(Work order) Write the next part of Professor Pfaffmann's self-introduction, which appears first below, picking up after its final sentence about programming assignments and writing.

(Quoted passage)
:::::
Greetings!

I am Professor Pfaffmann of the Department of Computer Science at Lafayette College. I started at Lafayette College in the summer of 2003, earning tenure with promotion in 2010. I have served as Department Head for a total of four years and have coordinated two ABET reviews of the department.

My teaching varies and I have taught most of the courses in the department’s program. Recently, I have focused on the second course in the curriculum (CS150). In the past I have taught the following courses extensively: Computer Organization (CS203), Software Engineering (CS205), Computers & Society (CS200), and Artificial Intelligence (CS420). Often a focus of my courses are substantive programming assignments and writing within the computer science discipline.
:::::
(Provided records)
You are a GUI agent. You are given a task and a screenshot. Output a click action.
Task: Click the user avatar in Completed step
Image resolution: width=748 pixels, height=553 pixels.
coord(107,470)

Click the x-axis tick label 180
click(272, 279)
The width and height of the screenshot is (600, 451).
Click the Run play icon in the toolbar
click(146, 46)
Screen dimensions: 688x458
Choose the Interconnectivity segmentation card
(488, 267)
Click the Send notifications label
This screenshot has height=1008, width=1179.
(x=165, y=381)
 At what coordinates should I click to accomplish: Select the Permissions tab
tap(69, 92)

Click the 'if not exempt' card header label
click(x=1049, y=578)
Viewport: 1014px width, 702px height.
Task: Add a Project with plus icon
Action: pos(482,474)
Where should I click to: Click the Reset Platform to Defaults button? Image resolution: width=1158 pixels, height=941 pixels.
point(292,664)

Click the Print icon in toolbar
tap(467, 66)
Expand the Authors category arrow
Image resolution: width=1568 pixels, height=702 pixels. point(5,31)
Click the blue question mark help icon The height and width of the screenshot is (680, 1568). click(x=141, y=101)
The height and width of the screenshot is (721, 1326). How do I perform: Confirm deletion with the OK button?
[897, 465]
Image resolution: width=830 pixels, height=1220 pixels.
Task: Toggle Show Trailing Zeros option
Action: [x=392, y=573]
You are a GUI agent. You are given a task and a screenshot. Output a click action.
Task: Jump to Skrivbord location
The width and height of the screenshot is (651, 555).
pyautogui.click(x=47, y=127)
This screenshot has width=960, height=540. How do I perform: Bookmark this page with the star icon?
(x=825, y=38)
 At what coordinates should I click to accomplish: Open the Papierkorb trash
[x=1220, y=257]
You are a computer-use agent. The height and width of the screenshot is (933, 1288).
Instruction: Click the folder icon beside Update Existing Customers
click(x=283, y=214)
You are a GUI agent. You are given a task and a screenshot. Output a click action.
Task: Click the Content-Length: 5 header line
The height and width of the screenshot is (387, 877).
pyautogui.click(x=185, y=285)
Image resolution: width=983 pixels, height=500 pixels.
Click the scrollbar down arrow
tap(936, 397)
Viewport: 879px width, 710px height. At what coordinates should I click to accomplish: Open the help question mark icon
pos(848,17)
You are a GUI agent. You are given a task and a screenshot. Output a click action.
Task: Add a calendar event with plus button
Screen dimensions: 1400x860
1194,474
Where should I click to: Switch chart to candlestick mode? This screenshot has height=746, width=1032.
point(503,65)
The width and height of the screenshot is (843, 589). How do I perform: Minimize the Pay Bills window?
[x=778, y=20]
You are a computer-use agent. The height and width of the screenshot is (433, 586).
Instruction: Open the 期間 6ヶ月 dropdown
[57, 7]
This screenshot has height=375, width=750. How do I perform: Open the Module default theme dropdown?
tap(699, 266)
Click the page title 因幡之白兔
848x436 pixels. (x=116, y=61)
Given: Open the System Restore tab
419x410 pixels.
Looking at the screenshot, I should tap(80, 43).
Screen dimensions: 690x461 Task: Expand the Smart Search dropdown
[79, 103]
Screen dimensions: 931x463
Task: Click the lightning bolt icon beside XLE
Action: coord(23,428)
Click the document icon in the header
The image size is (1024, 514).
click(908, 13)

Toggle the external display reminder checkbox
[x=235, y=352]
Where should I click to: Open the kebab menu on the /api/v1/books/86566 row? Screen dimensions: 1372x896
:::::
(Expected output)
My research agenda focuses on large multi-agent models of biological and social systems that are stochastic discrete simulations needing to be explored empirically for emergent behavior. The exploration strategies involved automated experimentation distributed across a 10-50 machine cluster, with later data analysis techniques to determine emergent properties.

I am a graduate of Wayne State Universities Department of Computer Science where I studied under Dr. Michael Conrad as a member of the BioComputing Group, then later with Dr. Monica Brockmeyer (WSU) and Dr. Silvano Colombano (NASA-Ames). During this time, my focus was on models of biological systems to explore their potential for information processing, computer science more broadly, and course work in biology focusing on eukaryotic cells.